On Feb. 1, President Donald Trump signed several executive orders directed at Canada, China, and Mexico. Those three executive orders mentioned the cancellation of “de minimis treatment” for “all articles” produced in any of the three countries.

Removing the de minimis standard means that goods of any value will be subject to all duties assessed by the United States. Previously, items worth less than $800 were imported duty-free.

On the morning of Feb. 3, Trump and Mexican President Claudia Sheinbaum announced a deal to delay 25 percent of U.S. tariffs on Mexican goods that were to take effect on Feb. 4.

The Globe and Mail and The National Post, two of Canada’s largest newspapers, are labeling the tariffs a “trade war.”

Xinhua, a media agency run by the Chinese Communist Party, quoted a spokesman of China’s foreign ministry who used similar language.
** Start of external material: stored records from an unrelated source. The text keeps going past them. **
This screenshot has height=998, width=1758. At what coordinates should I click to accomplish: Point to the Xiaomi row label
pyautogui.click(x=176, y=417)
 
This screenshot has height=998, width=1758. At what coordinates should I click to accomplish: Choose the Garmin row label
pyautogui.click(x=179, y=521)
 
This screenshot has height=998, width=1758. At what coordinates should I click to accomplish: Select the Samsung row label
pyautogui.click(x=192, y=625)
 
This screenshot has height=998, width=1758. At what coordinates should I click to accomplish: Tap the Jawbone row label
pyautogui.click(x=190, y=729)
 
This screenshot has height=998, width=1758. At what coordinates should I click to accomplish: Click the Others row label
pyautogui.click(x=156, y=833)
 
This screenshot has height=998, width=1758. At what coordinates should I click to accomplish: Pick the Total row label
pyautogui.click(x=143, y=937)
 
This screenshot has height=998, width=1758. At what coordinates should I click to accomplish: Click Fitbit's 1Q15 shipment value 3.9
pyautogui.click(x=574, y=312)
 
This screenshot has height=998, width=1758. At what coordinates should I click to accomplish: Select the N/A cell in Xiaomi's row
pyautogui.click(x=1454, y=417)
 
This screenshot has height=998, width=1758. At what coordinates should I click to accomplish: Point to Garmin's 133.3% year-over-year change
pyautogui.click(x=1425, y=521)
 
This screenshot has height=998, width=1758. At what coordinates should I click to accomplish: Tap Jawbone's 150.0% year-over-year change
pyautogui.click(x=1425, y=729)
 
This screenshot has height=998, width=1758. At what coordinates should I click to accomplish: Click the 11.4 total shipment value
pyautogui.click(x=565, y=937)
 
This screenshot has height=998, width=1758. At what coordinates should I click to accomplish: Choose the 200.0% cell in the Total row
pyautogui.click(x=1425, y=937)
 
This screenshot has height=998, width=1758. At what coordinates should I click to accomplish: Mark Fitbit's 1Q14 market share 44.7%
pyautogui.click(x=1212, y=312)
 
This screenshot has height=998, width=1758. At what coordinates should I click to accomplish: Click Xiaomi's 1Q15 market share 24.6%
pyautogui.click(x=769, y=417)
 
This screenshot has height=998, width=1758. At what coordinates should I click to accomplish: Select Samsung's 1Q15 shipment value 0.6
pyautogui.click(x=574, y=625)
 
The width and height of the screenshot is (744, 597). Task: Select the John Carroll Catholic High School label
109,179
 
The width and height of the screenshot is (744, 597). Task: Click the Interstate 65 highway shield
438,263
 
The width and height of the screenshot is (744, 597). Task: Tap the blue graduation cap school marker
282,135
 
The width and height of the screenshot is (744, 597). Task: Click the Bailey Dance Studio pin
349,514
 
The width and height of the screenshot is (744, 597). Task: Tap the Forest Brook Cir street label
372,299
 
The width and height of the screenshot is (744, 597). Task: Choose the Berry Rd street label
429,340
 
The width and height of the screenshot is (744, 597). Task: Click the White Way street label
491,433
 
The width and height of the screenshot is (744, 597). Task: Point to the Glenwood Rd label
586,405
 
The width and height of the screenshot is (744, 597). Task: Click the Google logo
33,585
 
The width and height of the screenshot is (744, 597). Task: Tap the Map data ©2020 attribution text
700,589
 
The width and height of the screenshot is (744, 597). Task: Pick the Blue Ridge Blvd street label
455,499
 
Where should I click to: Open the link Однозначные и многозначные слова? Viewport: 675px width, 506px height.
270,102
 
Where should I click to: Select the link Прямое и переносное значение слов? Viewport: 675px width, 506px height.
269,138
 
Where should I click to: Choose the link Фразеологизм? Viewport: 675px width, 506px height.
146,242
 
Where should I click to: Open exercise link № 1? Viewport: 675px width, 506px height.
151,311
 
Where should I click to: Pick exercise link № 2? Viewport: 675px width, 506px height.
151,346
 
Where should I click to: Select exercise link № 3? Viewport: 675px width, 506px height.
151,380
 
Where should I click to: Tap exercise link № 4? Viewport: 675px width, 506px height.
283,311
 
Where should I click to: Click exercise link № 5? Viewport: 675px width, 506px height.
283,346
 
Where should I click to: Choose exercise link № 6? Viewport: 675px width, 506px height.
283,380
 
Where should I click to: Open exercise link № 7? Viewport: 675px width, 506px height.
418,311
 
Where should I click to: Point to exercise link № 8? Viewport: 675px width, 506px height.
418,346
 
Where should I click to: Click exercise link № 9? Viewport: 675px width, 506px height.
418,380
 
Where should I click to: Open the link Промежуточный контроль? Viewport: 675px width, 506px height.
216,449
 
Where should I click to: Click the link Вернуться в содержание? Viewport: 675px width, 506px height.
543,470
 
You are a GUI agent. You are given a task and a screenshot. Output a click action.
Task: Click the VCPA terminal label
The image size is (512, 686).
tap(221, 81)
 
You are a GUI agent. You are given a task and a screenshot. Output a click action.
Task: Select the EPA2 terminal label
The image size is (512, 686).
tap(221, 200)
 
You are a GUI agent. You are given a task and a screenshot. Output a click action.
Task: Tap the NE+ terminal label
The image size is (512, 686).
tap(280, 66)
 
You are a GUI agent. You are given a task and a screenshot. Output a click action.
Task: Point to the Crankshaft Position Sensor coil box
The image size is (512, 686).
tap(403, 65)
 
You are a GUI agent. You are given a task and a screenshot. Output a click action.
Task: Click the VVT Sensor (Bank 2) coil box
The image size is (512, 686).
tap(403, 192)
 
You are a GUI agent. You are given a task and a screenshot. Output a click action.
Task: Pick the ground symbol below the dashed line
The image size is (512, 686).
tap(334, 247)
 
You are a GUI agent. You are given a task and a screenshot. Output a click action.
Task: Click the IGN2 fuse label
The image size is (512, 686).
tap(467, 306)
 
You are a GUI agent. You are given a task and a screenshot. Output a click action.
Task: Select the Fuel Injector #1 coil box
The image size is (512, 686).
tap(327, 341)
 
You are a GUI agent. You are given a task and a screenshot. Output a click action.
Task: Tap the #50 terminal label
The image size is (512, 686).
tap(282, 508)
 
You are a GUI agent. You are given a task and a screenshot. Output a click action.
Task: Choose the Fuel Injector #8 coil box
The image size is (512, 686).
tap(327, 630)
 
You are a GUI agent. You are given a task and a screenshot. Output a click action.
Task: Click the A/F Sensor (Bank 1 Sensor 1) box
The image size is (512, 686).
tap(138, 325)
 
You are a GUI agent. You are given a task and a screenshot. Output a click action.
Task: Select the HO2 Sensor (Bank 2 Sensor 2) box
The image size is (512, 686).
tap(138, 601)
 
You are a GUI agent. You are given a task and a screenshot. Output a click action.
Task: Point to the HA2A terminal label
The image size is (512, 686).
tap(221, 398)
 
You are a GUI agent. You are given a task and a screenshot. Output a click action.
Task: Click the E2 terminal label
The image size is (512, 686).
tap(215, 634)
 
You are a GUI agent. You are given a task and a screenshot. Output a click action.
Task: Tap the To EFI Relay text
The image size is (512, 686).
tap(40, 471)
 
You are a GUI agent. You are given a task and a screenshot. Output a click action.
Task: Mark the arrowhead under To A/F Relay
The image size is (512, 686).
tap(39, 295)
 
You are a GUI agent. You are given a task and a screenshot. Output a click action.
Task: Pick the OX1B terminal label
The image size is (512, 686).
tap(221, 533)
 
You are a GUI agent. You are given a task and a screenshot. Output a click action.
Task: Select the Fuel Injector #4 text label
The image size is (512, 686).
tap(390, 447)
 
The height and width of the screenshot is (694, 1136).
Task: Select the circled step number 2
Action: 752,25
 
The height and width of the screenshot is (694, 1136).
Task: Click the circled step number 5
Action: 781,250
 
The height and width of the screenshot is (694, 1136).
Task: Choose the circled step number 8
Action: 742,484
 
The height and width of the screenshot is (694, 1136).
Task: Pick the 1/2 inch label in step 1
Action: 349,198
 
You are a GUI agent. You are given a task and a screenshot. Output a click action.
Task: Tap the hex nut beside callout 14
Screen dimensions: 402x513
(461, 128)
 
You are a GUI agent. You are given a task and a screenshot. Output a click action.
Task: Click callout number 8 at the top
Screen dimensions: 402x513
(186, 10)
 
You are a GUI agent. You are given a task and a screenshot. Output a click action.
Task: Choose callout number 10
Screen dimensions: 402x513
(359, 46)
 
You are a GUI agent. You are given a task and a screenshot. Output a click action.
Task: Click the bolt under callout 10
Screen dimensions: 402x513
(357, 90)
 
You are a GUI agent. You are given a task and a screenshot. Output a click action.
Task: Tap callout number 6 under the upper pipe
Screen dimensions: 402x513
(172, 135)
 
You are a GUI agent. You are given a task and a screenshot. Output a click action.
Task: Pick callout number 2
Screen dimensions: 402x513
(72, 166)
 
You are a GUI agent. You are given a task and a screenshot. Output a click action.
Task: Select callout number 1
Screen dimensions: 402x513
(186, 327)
Both countries have pledged retaliatory measures, too.

In a press conference on Feb. 2, Trump said the levies’ eventual benefits would be worth any pain—which he said would be short-term—Americans feel in the form of elevated prices.

Targeting Fentanyl

Saturday’s executive orders said that ending the de minimus exemption is primarily aimed at stopping the flow of the synthetic opioid fentanyl and its chemical precursors into the country.

The order about China said Chinese companies “go to great lengths to evade law enforcement and hide illicit substances in the flow of legitimate commerce.”

“To conceal the true contents of the parcels and the identity of the distributors includes the use of re-shippers in the United States, false invoices, fraudulent postage, and deceptive packaging,” the order said.

Closing the Loophole

Trump’s move to remove the de minimis exemption escalates a proposed rule published by U.S. Customs and Border Protection during the final days of President Joe Biden’s administration.

On Jan. 17, the Biden administration’s CBP officially proposed dropping the de minimis exception for “merchandise subject to specific trade and national security action.” The move mentioned protecting the U.S. from unfair business practices.

“We cannot let Chinese-founded e-commerce platforms gain an unfair trade advantage while American businesses play by the rules,” Lael Brainard, former director of the National Economic Council, said in a Jan. 17 release.

According to a study of the de minimis exemption published by the Congressional Research Service (CRS) on Jan. 31, the exemption’s value was last hiked in 2015 to $800 from $200.

Since that change, the number of de minimis entries processed annually by U.S. Customs and Border Protection increased by 470 percent to about 685 million units, compared with about 120 million between fiscal year 2013 and fiscal year 2022.

Christopher Casey, a CRS analyst specializing in international trade and finance, wrote in the report that “by the late 2010s, policymakers ... began expressing concerns about the impact of raising the de minimis threshold on foreign policy, national security, and the economy.”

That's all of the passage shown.